SOURCE TEXT
========================

I downloaded some of the Gorre & Daphited so anyone interested could see the great scenery work of John Allen. They are really great.

Cheers, Dave


----------



## brik-el (Feb 24, 2012)

WOW!:thumbsup::thumbsup:


----------



## tjcruiser (Jan 10, 2010)

I think I got a nosebleed while letting my mind climb those super-tall mountains!


----------



## Lee_R (May 30, 2012)

Don't feel bad, TJ - I only made it about half-way up, and SAR had to come get me down! :laugh:


----------



## Ren (May 31, 2012)

*I must take a deep bow*

WOW, A steam era layout too. I love it. Great job:thumbsup:


----------



## tjcruiser (Jan 10, 2010)

Is that your layout, Ren? Do tell! And jump in with a hello and introduction ... we'd love to hear some of your stories / tips!

TJ


----------



## Ren (May 31, 2012)

I will try. It's an HO scale layout based on scenes from the movie stand by me. STB railroad


----------



## lears2005 (Feb 26, 2010)

========================

MATERIAL SUPPLIED
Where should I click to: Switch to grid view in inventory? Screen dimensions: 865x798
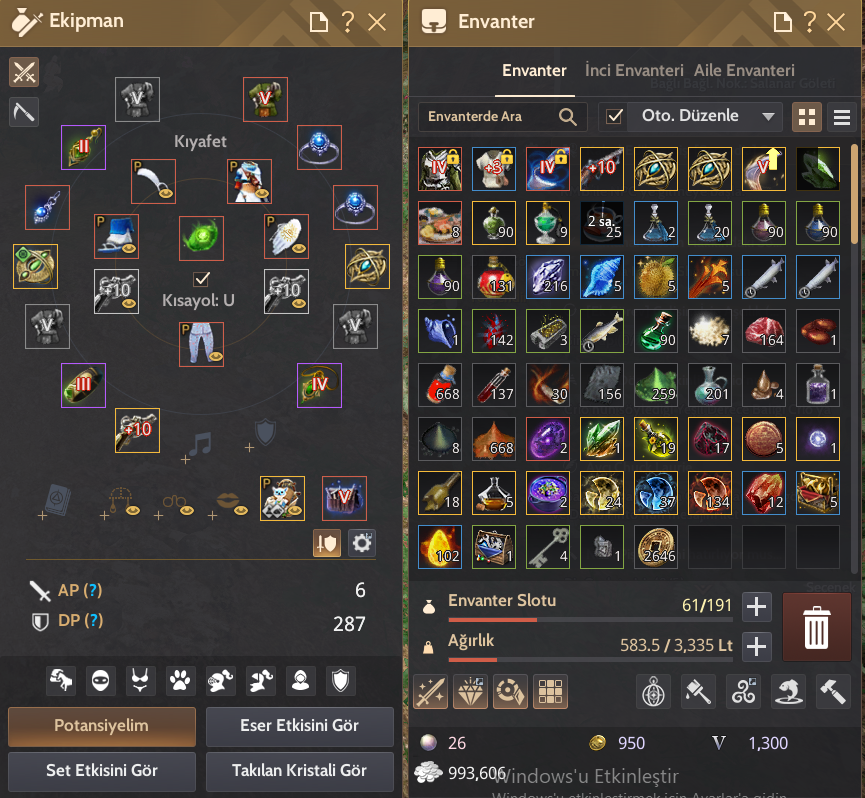coord(807,117)
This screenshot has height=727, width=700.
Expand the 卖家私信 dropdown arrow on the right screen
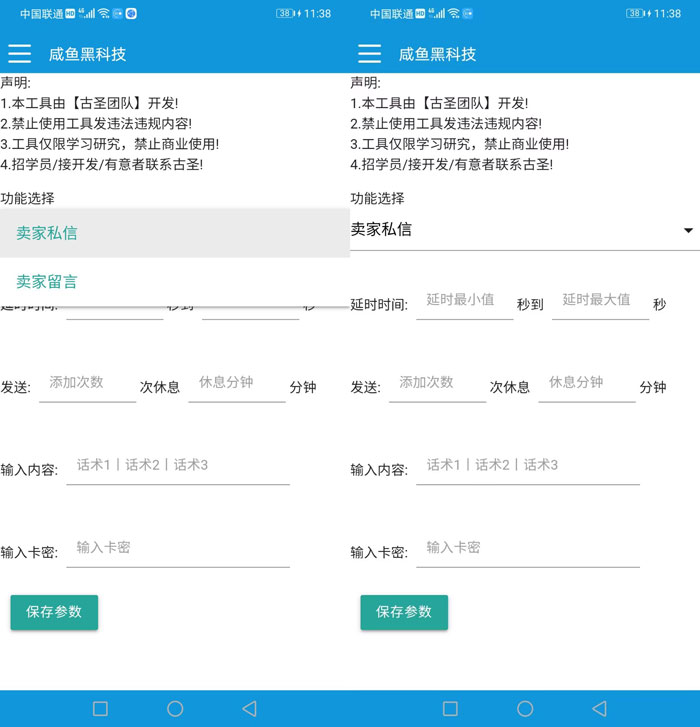(x=688, y=231)
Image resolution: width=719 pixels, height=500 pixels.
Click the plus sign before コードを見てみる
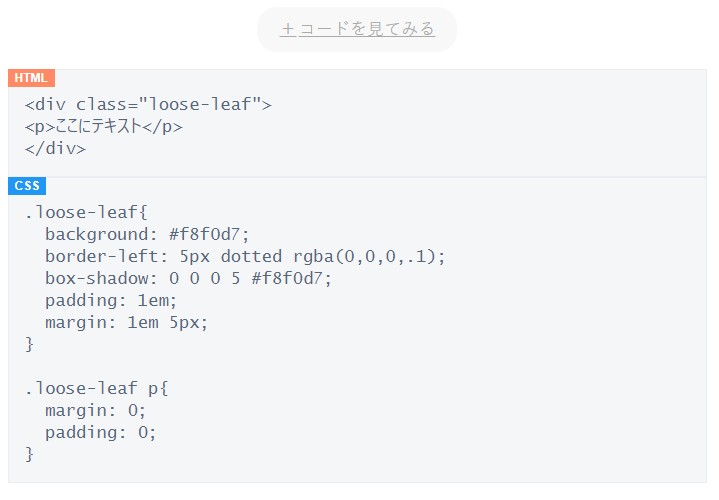pyautogui.click(x=288, y=29)

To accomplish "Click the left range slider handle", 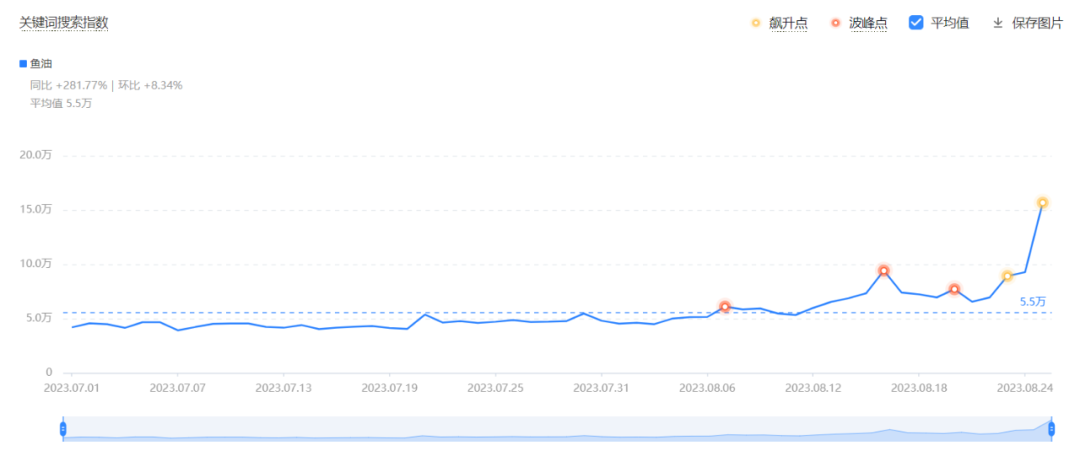I will click(x=63, y=429).
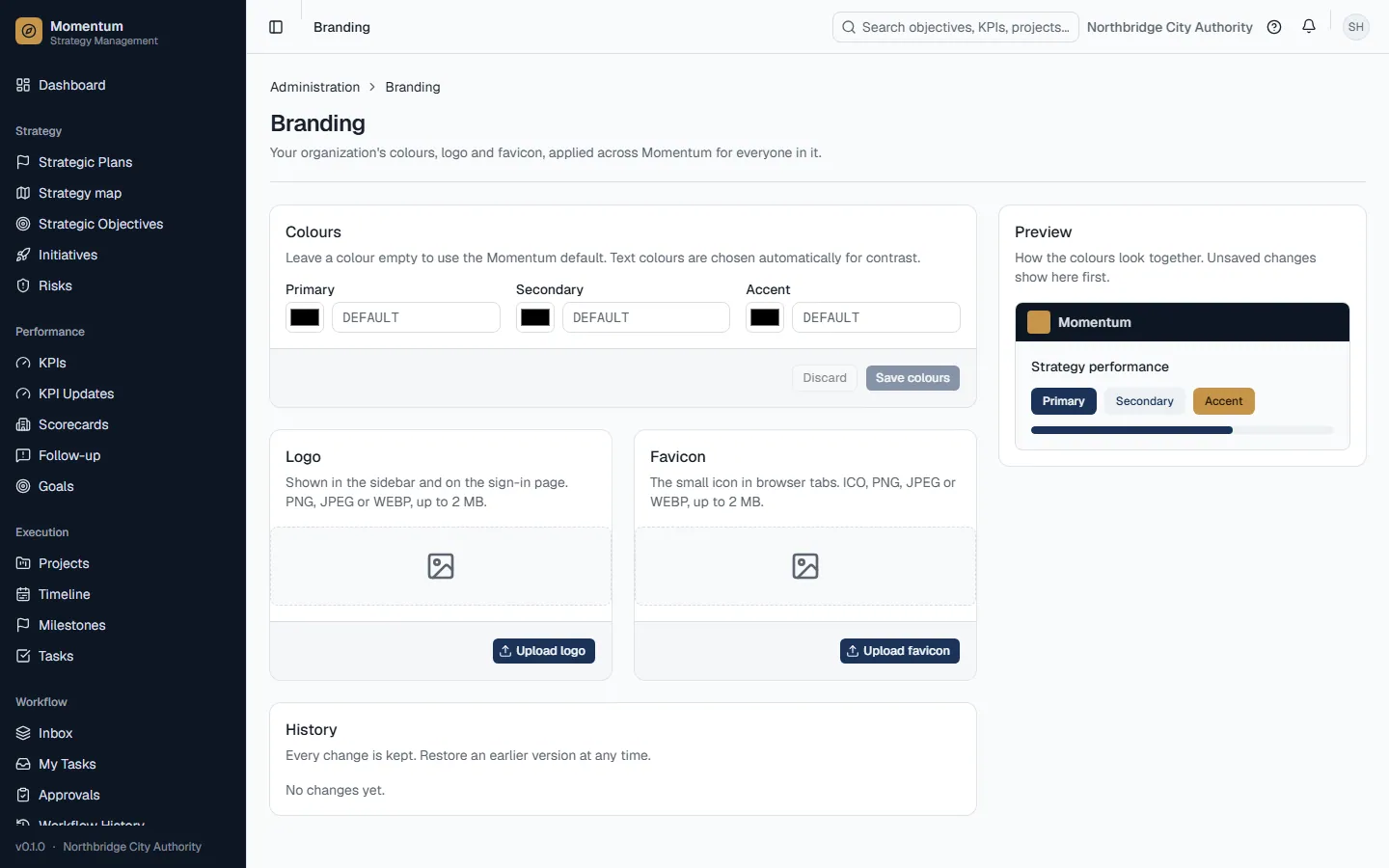Click the favicon image placeholder icon

click(805, 566)
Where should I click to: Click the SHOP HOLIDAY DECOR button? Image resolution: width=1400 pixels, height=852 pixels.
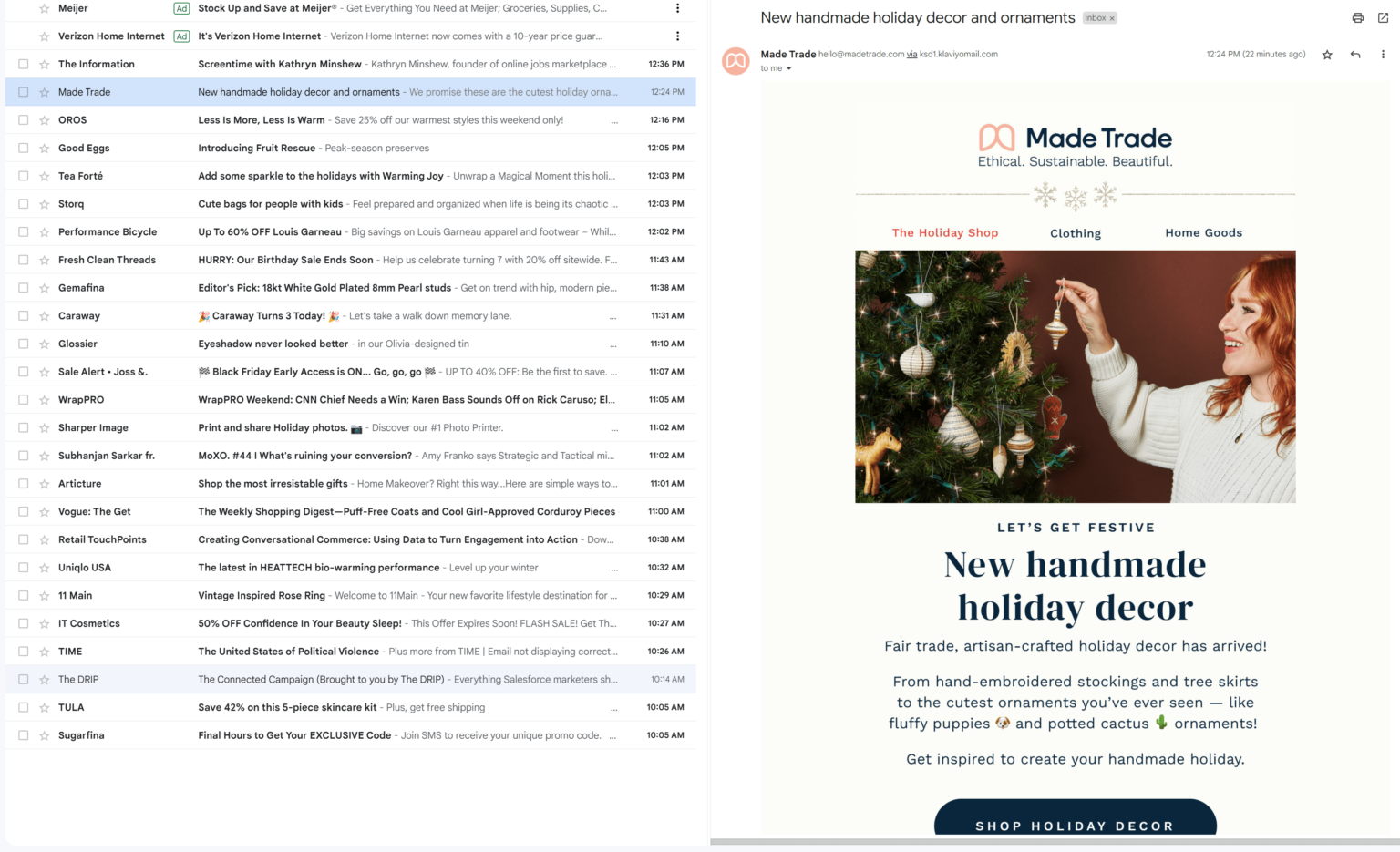coord(1076,826)
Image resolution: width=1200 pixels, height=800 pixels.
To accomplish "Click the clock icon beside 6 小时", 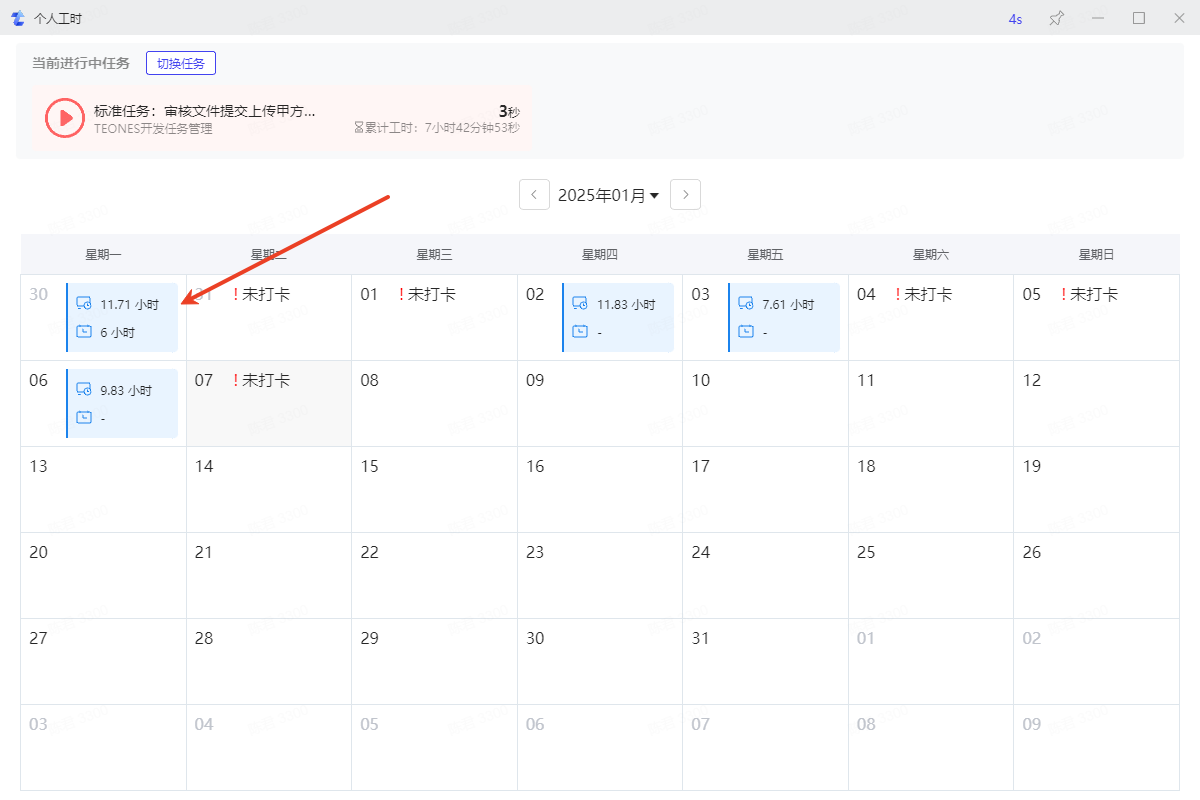I will pyautogui.click(x=84, y=332).
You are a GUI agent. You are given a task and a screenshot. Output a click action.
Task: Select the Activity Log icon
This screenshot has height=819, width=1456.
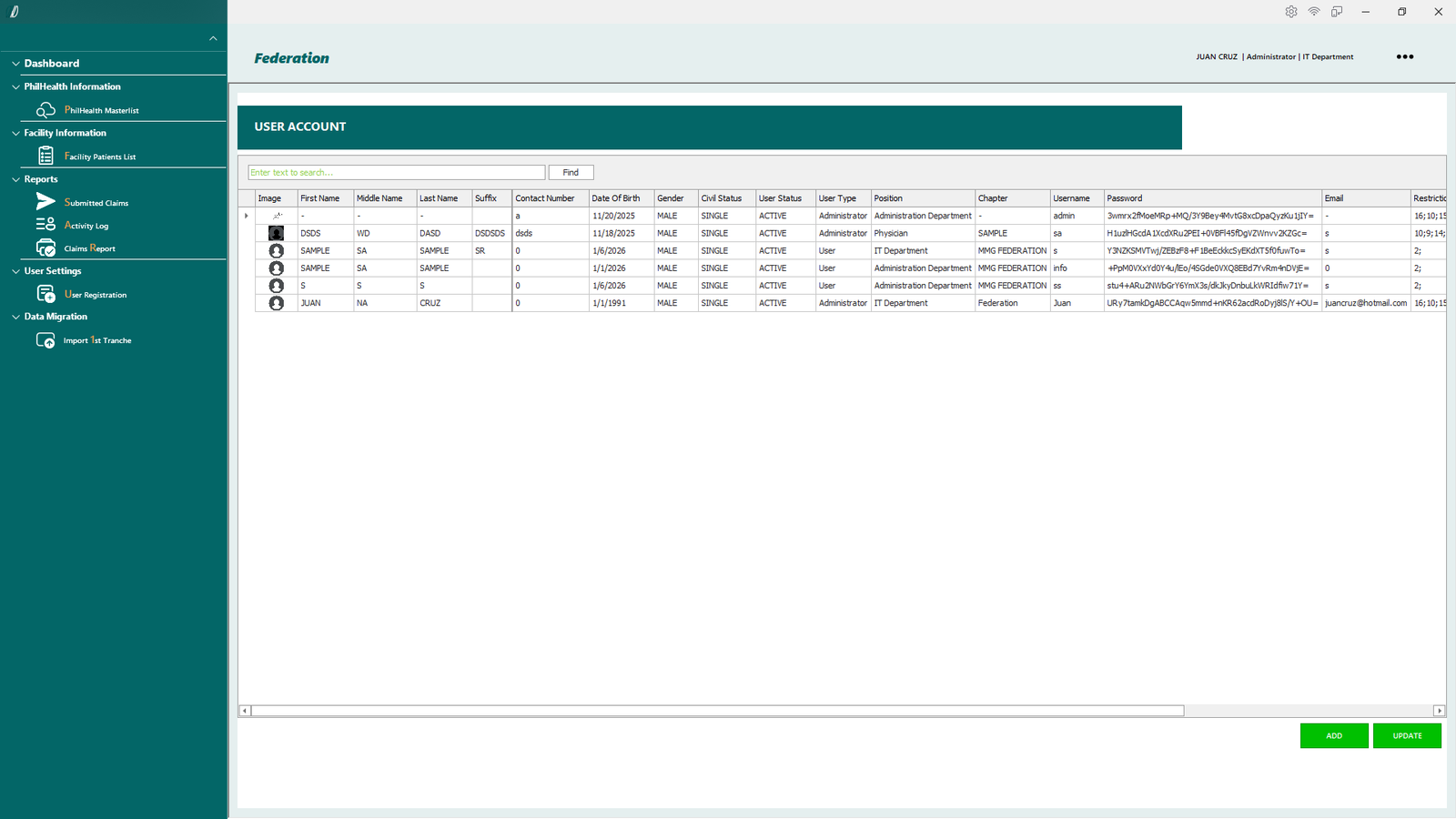point(46,225)
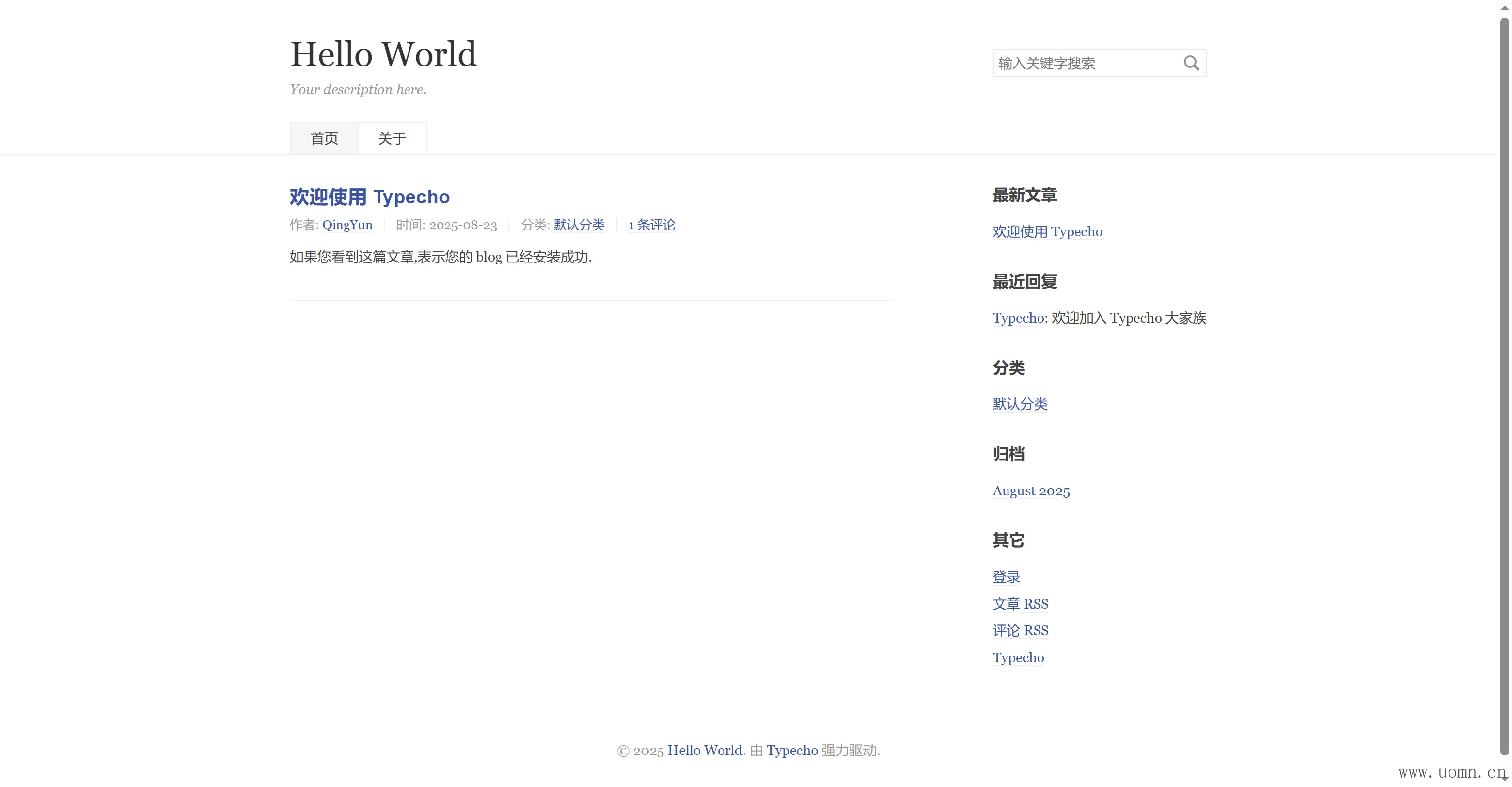
Task: Click the scrollbar down arrow
Action: pyautogui.click(x=1504, y=779)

========================

TO DO
Reproduce the forum thread from the words "## brik-el (Feb" up to and including "those super-tall mountains!", changing "mountains" to "peaks".

EXERCISE RESPONSE
## brik-el (Feb 24, 2012)

WOW!:thumbsup::thumbsup:


----------



## tjcruiser (Jan 10, 2010)

I think I got a nosebleed while letting my mind climb those super-tall peaks!